Interestingly, the press secretary in the office of the president, Ateny Wek Ateny, told a local media outlet on Tuesday that President Salva Kiir was not aware and had never been notified about the arrival of the river dredging machinery and or the project.

“The government has not given any approval yet on clearing Nile waters or clearing the plants that are inside the Nile. We have not yet been told about those machines completely,” Wek is quoted as saying. “The government wanted to know from the experts the ecological impact of clearing the Nile because livelihoods depend very much on the swamps.”

He said the government has invited eminent foreign and local scholars and experts to debate and give an opinion on the matter.

“The government of South Sudan is responsible and always does things after studies and it cannot do things without studies that show the benefit will not outwit the negative impact,” Wek said. “Any decision about the Nile waters will be a collective decision and will not be a unilateral decision by the government.”

Not to be left out, the ministry of water resources and irrigation, through Gattiek Gatkuoth Wichar, the press secretary in the minister's office, on Wednesday afternoon said they were just implementing a bilateral agreement and memorandum of understanding that was signed between Egypt and South Sudan.

“The Ministry of Water Resources and Irrigation has learned that there is an on­ going public misconception about the recently imported equipment that were received by Unity State government last week for clearing out weeds and sediments impeding the movement of water in Naam River,” the statement read. “Therefore, it is crucial to give you a brief backdrop on bilateral cooperation between South Sudan and the Arab Republic of Egypt in the field of water.”

According to the spokesperson, the cooperation between the two countries dates back to the pre-colonial era when Egypt and Britain, on behalf of the downstream countries, signed the 1929 Nile Water Agreement which was renewed in 1959. He said that after the Comprehensive Peace Agreement (CPA) of 2005, the water ministries of the two countries established cooperation by signing a Memorandum of Understanding (MoU).

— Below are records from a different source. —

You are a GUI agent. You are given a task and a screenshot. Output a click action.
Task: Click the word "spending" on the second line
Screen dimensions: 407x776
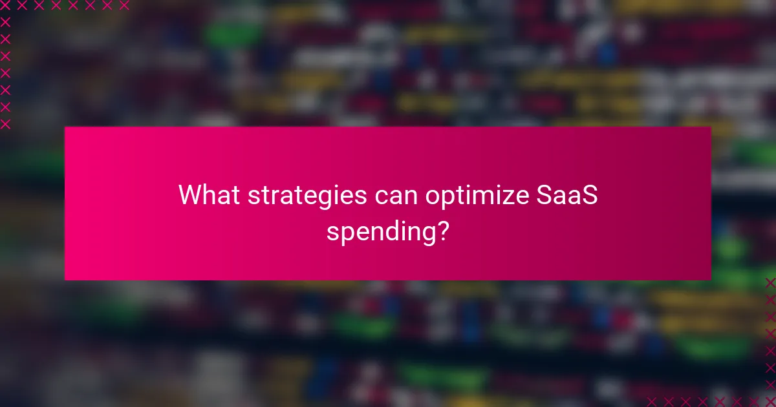pyautogui.click(x=379, y=231)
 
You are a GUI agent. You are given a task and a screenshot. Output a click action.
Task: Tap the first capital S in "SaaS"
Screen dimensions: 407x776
pyautogui.click(x=544, y=195)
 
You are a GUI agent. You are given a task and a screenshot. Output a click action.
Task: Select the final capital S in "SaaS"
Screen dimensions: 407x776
pyautogui.click(x=589, y=195)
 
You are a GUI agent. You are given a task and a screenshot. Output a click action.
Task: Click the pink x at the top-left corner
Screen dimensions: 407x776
pyautogui.click(x=6, y=6)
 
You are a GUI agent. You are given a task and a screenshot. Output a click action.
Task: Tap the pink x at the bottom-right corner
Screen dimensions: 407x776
pyautogui.click(x=770, y=401)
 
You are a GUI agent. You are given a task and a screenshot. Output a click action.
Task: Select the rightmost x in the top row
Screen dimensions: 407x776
pyautogui.click(x=124, y=6)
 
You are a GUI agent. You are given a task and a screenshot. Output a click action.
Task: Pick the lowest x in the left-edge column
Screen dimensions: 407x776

“The (MoU) sets out key areas of cooperation namely: Capacity building of water cadres in Egyptian institutions; Dredging and clearance of aquatic weeds in the Bahr el Ghazal Basin and construction of landing sites,” it added. “Provision of safe drinking water through the drilling of boreholes and motorized solar systems and carrying out a feasibility study for Sue Multi-purpose Dam in Western Bahr el Ghazal State.”

The statement said that work on the aforementioned activities started but was halted by the conflict of 2013 and 2016 where all the equipment and tools mobilized for dredging and clearance of aquatic weeds were vandalized in Bentiu.

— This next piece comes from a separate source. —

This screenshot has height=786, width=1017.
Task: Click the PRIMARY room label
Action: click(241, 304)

Gatkuoth said that during the first session of the Joint High-Level Commission between Egypt and South Sudan led by the Vice President James Wani lgga in July 2021, the water ministry renewed and signed an MoU with the Egyptian water ministry to dredge the Bahr el Ghazal basin, construct four haffirs and urgently resume the dredging of the 30 km stretch of Bahr el Ghazal from the Unity State capital Bentiu to Lake No.

“The opening up of this stretch of river is to allow smooth navigation of petroleum products and other economic activities along rivers from the refinery to Juba,” he wrote. “In this regard, the ministry of water resources and irrigation has been following closely with its counterparts in Egypt and facilitating the process in Sudan to ensure that the equipment and tools for dredging and clearance of aquatic weeds arrive in Bentiu safely.”

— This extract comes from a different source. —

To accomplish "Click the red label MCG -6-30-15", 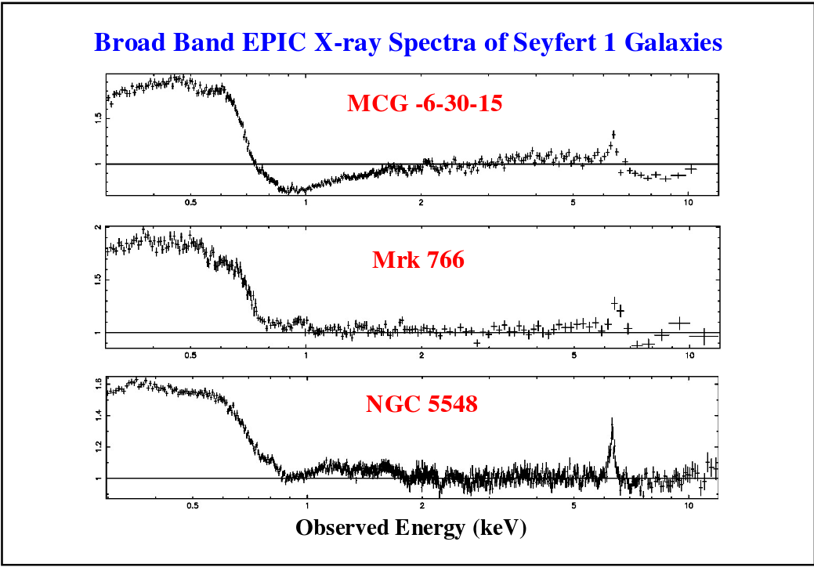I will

Gatkuoth said 21 trucks loaded with equipment and tools arrived in Bentiu on 1 June from Egypt via Sudan.

“However, there is a negative propaganda being circulated on social media and other media outlets by prominent personalities against this initiative who went further by calling for actions to stop the ongoing project,” he said. “These river-maintenance exercises have not been taking place for years, sediments have accumulated and aquatic vegetation has overgrown, and therefore both need to be cleared for the health of the river system.”